На «Брусках» никто о нем не пожалел… Только Клуня, скрываясь по темным углам, тихо, придавленно выла… Выло и Широкое, далеко разнося весть об аресте… А когда Илья Гурьянов, Никита, Маркел Быков, Митька Спирин вернулись из суда и привезли весть о том, что Барма и Яшка за превышение власти, за избиение крестьян во время хлебозаготовок присуждены к высшей мере наказания – к расстрелу, широковцы охнули, попрятались по избам, точно этот приговор лег на них, и шепотом, сторонкой, передавали то, что было на суде.
Илья Максимович в это время лежал в передней комнате, растирал широкими ладонями поясницу, бока, голову. Услыхав о решении суда, он, несмотря на сильную боль во всем теле, выбрался на улицу и раздраженно заколотил в рамы окон.
– Приговор. Приговор надо писать – просить советскую власть помиловать. Смиловаться. Со всяким такое могет быть…

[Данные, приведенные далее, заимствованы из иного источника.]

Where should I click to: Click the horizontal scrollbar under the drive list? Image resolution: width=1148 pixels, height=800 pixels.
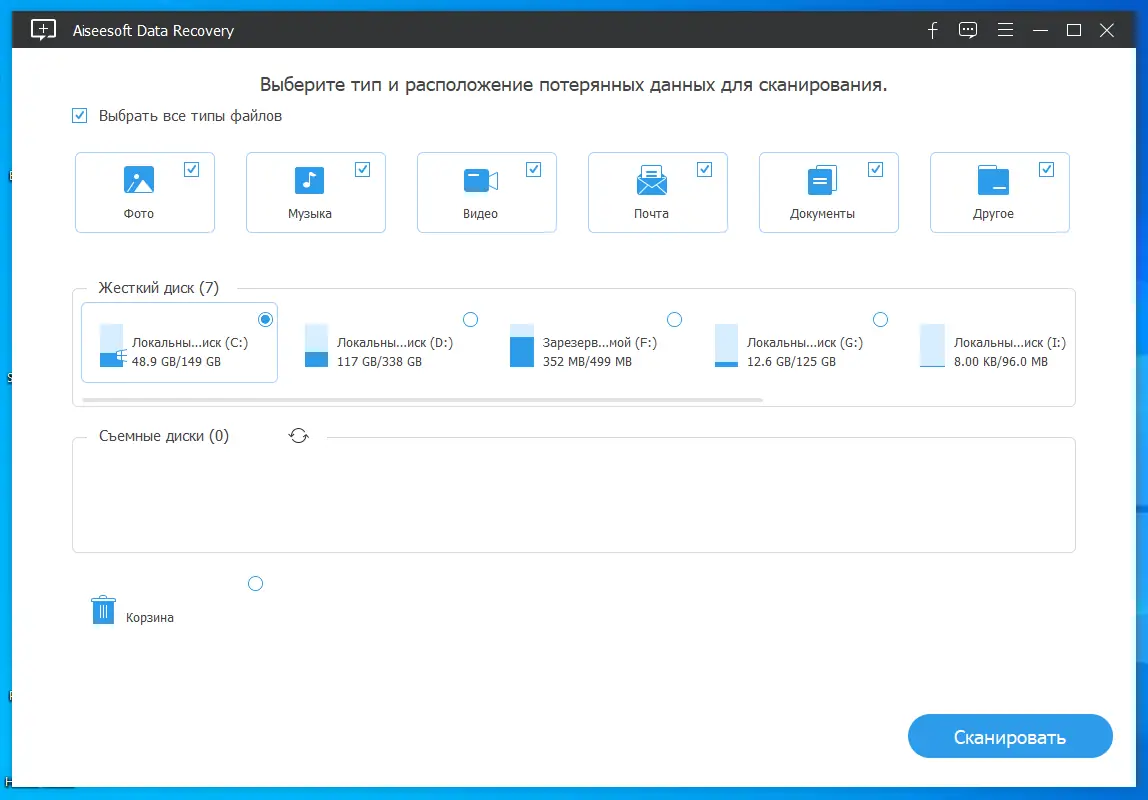coord(430,398)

На Плакущева налетел Никита Гурьянов:
– Да ты что? Угорел, что ль? Помиловать? – и зашипел с хрипотой: – Бешеных собак надо колом по башке, а ты – помиловать!
– Глупой! Ой, глупой, – оборвал его Плакущев, морщась от боли. – Ты думаешь, так вот я бы за бешеную собаку и поднялся… Нет, сейчас лежать бы мне… А ты то пойми – сотрут ведь… За каждого по улице уничтожат… Это подумай…
– А-а-а…
– Вот те и «а-а»!
И Никита метнулся по порядку, сшибая по пути вороха пухлого снега, требуя от мужиков приговора… Мужики пятились, хмурились, но к вечеру, сбитые Плакущевым, Гурьяновым, Захаром Катаевым, дали свои подписи под прошением во ВЦИК.
В тот же вечер привезли из больницы Стешу. Вез ее Иван Штыркин. Старательно кутая шубой ее ноги, он без умолку говорил, посвистывал, запевал песенку, старался выкинуть какую-нибудь шутку, но у него выходило все нескладно, тупо.
– Скорее, Иван Петрович.
– Как ты сказала? Иван Петрович? Сроду меня никто так не звал. Раз только в милицию я по пьяному делу попал, так там милиционер, маленький такой, а усы саженные, после всего прочего и говорит: «Ну, Иван Петрович, иди-ка, садись вот сюда в кутузку»… Ты что, ты что опять сморщилась?… Аль плохо? Ну, пошел, пошел, буланый…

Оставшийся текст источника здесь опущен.